My experience is by no means unique. We all go through difficult periods that can make us feel sad or uncomfortable. The loss of a loved one, a disappointing job outcome, or a scary medical diagnosis can send our lives spinning out of control. But, oddly enough, it’s often the hard times that can bring us to the realization that each day is a gift and worthy of joy.
Finding Joy
So, how do we go about transforming our sorrow into joy? My first piece of advice is to be kind to yourself. Just as a physical injury requires time to heal, an emotional injury does as well. Start by recognizing that those feelings of sadness, rejection, betrayal, or whatever they may be, are real. They are legitimate emotions and are nothing to be ashamed of. Feelings are not “right” or “wrong” but are normal parts of being human. Give yourself some extra space, focus on doing little things that soothe your soul —simple items like a warm cup of tea, petting a furry friend, or appreciating a sunrise–and be patient.
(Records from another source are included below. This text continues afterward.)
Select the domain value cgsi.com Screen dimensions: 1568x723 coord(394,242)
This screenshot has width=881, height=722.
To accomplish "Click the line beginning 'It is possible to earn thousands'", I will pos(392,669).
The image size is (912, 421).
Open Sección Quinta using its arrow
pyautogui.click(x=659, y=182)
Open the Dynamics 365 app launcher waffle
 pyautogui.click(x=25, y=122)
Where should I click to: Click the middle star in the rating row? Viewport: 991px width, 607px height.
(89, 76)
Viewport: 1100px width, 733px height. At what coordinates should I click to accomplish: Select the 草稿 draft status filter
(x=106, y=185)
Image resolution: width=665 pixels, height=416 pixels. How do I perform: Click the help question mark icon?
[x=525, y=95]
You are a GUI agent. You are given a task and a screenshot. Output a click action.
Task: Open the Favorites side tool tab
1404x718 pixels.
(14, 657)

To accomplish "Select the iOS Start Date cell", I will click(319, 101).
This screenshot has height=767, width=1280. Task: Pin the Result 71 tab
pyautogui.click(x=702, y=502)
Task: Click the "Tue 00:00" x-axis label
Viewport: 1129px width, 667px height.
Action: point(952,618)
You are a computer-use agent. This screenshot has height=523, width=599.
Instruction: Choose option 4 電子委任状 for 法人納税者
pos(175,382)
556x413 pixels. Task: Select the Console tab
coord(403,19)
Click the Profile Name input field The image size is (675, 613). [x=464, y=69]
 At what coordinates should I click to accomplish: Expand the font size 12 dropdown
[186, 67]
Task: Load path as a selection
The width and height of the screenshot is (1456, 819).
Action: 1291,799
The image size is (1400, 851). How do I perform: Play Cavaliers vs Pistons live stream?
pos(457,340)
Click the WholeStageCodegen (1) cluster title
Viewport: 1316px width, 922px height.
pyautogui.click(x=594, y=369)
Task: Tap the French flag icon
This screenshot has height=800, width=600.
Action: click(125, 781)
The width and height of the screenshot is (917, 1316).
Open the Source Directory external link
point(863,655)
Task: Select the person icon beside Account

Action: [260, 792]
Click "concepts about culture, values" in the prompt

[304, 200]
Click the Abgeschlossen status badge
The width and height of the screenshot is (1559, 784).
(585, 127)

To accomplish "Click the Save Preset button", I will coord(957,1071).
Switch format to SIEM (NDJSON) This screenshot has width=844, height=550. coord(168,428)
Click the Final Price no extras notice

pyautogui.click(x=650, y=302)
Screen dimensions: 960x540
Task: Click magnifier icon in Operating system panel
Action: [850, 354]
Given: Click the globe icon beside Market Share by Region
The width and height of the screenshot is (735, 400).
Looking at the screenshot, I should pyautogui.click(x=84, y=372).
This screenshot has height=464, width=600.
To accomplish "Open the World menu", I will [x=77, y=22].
Sunset photo that Kaye took
Another approach is to reframe. For example, instead of spending energy feeling sorry for myself or wishing things had turned out differently, I am learning to change my perspective. To reframe an experience, it’s important to acknowledge the initial thoughts and emotions we are having, then ask ourselves how we could view things differently. We can then start to focus on a positive aspect of the situation instead of wallowing in the sadness. It does not change what has happened to us, but it does alter our mindset and help to control our reactions. In her book When Things Fall Apart*, author and teacher Pema Chodron writes that feelings of suffering “soften us and ripen our heart.” Reframing our negative reactions to a painful experience can become the foundation for empathy and lead to a better understanding of others.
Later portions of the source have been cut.